EXCERPT TO READ ▸
===============

Monday Coverups Cursed

Monday of Holy Week:  Cover-ups cursed

 

Jesus Curses a Fig Tree and Clears the Temple Courts

Cursing of fig tree (Mark 11:12-14, Mt 21:18-22) and Cleansing Temple (Mt 21:1-11, Mk 11:15-25, Lk 19:45-48,)             Additional Readings: Genesis 3:6-7 and Psalm 96:9

 

On Monday morning as Jesus and his disciples were heading back into Jerusalem, Jesus was thinking about the need to confront the thievery going on in the Temple. Then seeing a fig tree, Jesus was reminded of Adam seeking to hide behind leaves. The tree had no fruit or life to give – only a covering; hiding its barrenness. Adam’s covering with a fig leaf was just like Israel covering their nakedness with religious ritual. Their worship was no longer exposing the sin and the nakedness of theft. So, Jesus cursed that fig tree just as he was about to bring condemnation upon the scandalous business dealings. The worship that was to be about God was about making money and defrauding worshippers.

 

The Temple – called Herod’s Temple because it was an architectural monument of beauty to Herod – was a capstone to all the great public building projects that Herod had initiated. Psalms 96:9 says to worship God in the beauty of HIS splendor and holiness. But the worship space was a monument to man’s achievement. And the worship was actually engaged in ripping off the public. Israel was covering up, hiding behind the trappings of worship – but it was all a shame and a cover up. There was no true naked honest open-hearted worship

 

Just as Amos had declared for God: Away with the noise of your songs! I will not listen to the music of your harps (Amos 5:23), so Jesus was reiterating that he was fed up with their meaningless ritualistic traditions – judgement was about to fall.

===============

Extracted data
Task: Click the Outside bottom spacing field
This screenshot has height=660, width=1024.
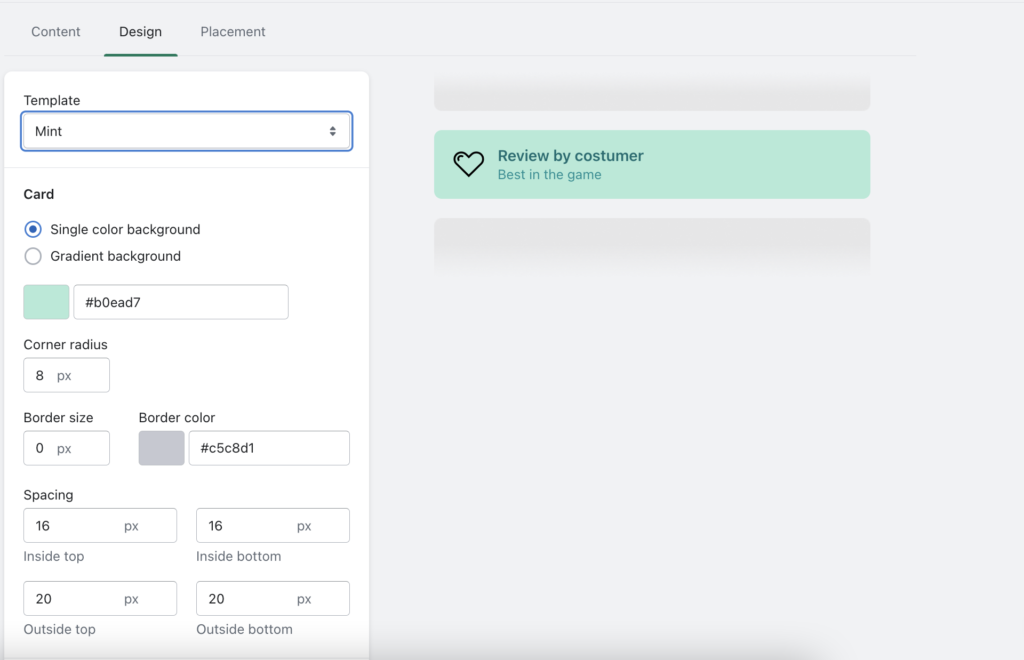Action: 272,598
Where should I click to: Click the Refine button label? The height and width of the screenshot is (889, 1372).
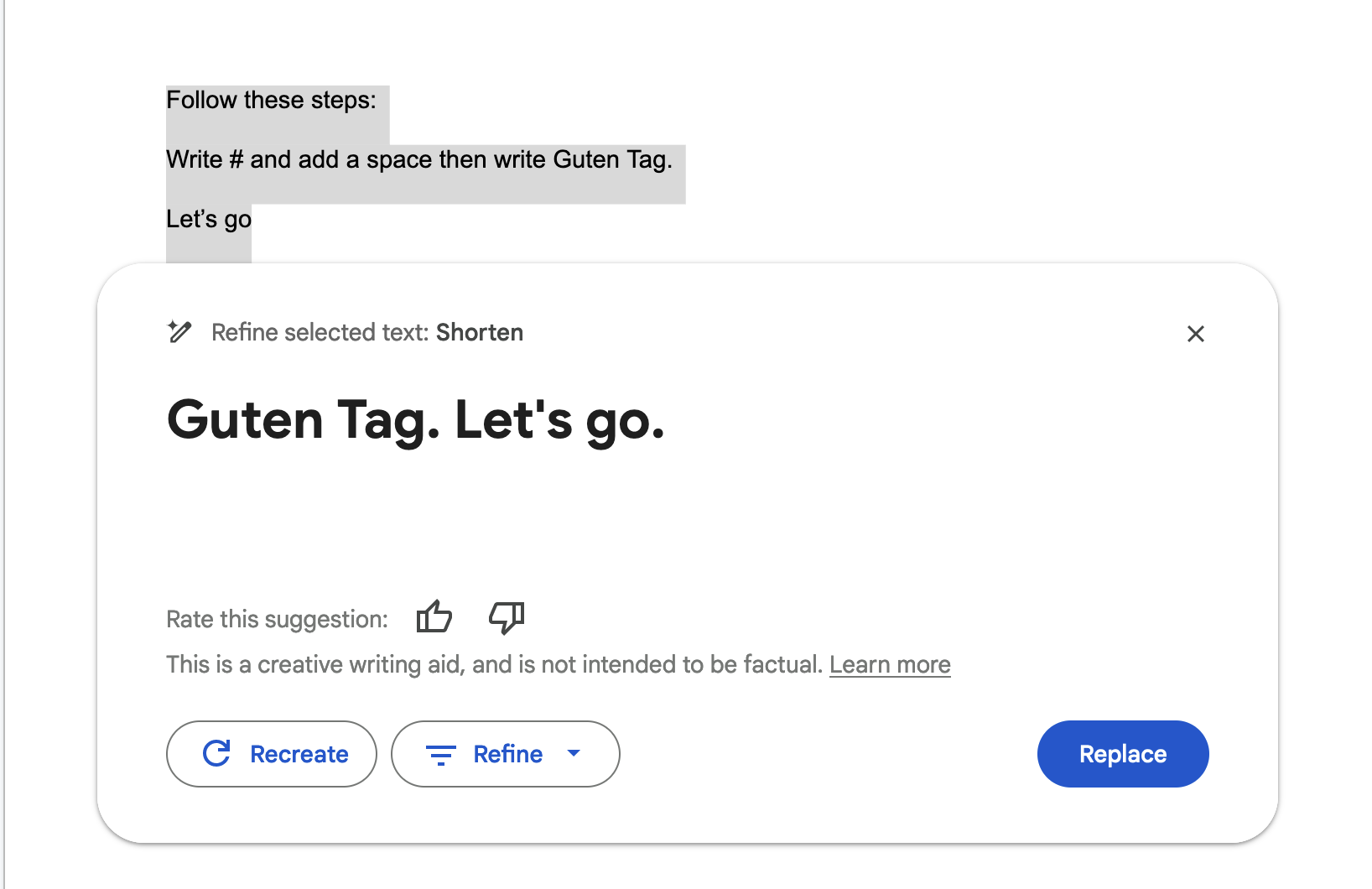tap(508, 754)
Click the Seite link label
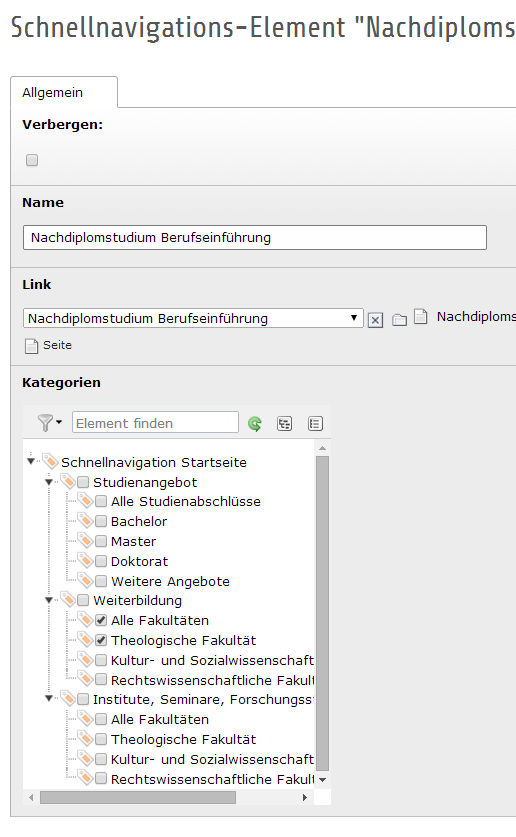Screen dimensions: 516x837 coord(58,345)
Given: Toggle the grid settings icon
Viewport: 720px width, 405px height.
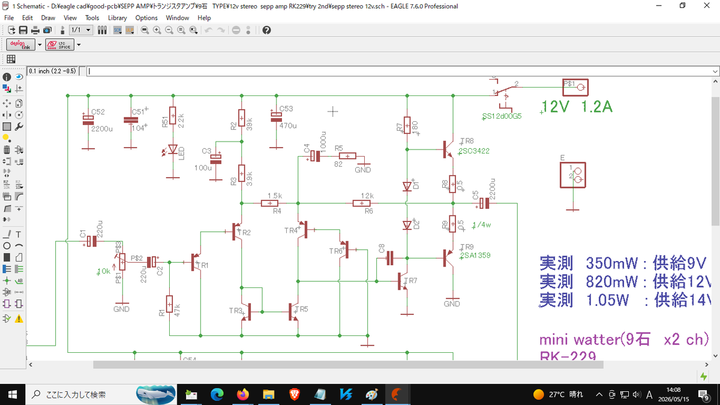Looking at the screenshot, I should [11, 59].
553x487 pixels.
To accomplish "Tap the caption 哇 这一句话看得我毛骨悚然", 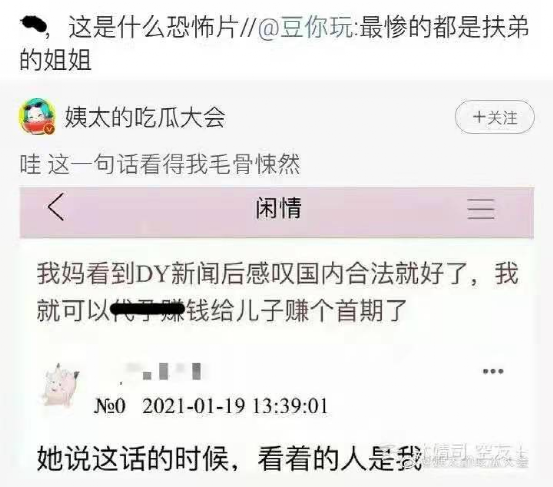I will click(160, 165).
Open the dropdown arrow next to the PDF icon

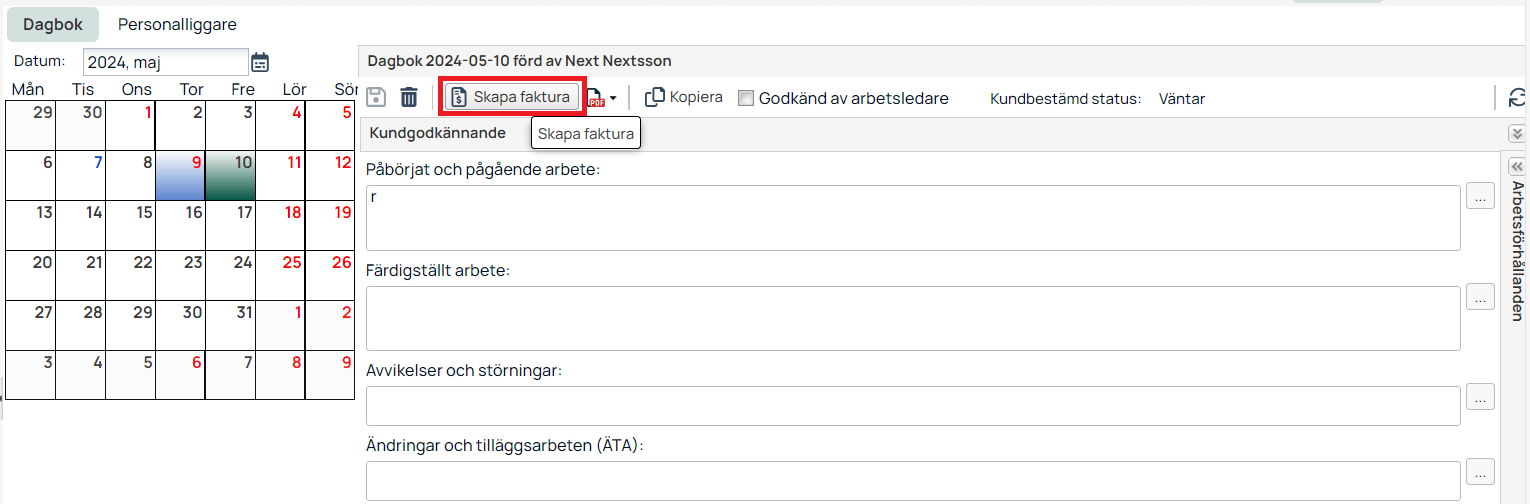pos(613,98)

===============

WHAT THE EXERCISE ASKS ▸ Please carry on the reflection on Monday of Holy Week, starting after its last sentence. You can ignore the data; it isn't needed.

REPLY ▸
 

Worship is to be about prayer and connecting with God. The Heart of Worship is about God.

 

In our worship, might we also stand accused of using our tradition, as a cover up to true worship – worship that is supposed to expose our sin and nakedness and lead to honest confession of our need for him and a call for mercy?

 

We often make going to worship about how we were greeted, how the singers and musicians sounded, and how good the sermon made us feel. We can easily be distracted from open honest communication with God by the fellowship of believers – which is important – but can actually hide our confession.

 

I wonder if this COVID-19 is a “whip” upon our traditions. It can be a wakeup call to just get back to the heart of worship – one on one communication with God. Worship with no coverups, no hiding no, false pretenses, no business as usual.

 

Perhaps this Holy Week, God is using this shut down to call us back to true worship – a heart of prayer. Otherwise he will come with a whip and a curse.

Afterall, he is the KING and every knee will bow before him.